- _What to do_: Every line below that contains "field" is to be copied.
_ _ _ _ _
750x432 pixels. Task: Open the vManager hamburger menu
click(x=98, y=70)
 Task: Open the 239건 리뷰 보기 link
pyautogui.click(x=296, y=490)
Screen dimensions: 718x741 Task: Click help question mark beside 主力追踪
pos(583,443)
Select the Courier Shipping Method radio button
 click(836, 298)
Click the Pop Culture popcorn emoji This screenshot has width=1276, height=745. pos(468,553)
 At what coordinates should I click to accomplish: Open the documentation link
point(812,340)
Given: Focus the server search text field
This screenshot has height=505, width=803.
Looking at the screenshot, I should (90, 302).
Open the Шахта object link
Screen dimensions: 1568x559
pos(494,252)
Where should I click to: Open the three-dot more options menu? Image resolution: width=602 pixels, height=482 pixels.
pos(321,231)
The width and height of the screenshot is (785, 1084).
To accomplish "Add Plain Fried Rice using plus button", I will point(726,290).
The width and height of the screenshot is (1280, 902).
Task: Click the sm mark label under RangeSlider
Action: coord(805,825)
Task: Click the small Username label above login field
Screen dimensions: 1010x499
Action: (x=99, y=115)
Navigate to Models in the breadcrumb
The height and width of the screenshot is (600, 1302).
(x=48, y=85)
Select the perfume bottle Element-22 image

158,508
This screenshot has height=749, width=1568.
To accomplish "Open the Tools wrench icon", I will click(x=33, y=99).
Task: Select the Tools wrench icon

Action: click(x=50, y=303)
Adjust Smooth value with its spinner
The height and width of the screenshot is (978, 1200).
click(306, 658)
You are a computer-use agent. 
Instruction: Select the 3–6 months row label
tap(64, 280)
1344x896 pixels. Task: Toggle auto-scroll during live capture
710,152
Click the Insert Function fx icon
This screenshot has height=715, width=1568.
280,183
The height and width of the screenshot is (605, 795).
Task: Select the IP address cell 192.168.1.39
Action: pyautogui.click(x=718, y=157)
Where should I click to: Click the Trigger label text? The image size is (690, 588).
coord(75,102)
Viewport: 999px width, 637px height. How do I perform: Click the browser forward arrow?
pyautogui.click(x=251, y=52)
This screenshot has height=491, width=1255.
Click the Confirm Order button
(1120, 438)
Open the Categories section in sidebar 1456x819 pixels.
_ _ _ _ _
- _Task response_:
Given: Focus the server search text field
Task: Click the small Username label above login field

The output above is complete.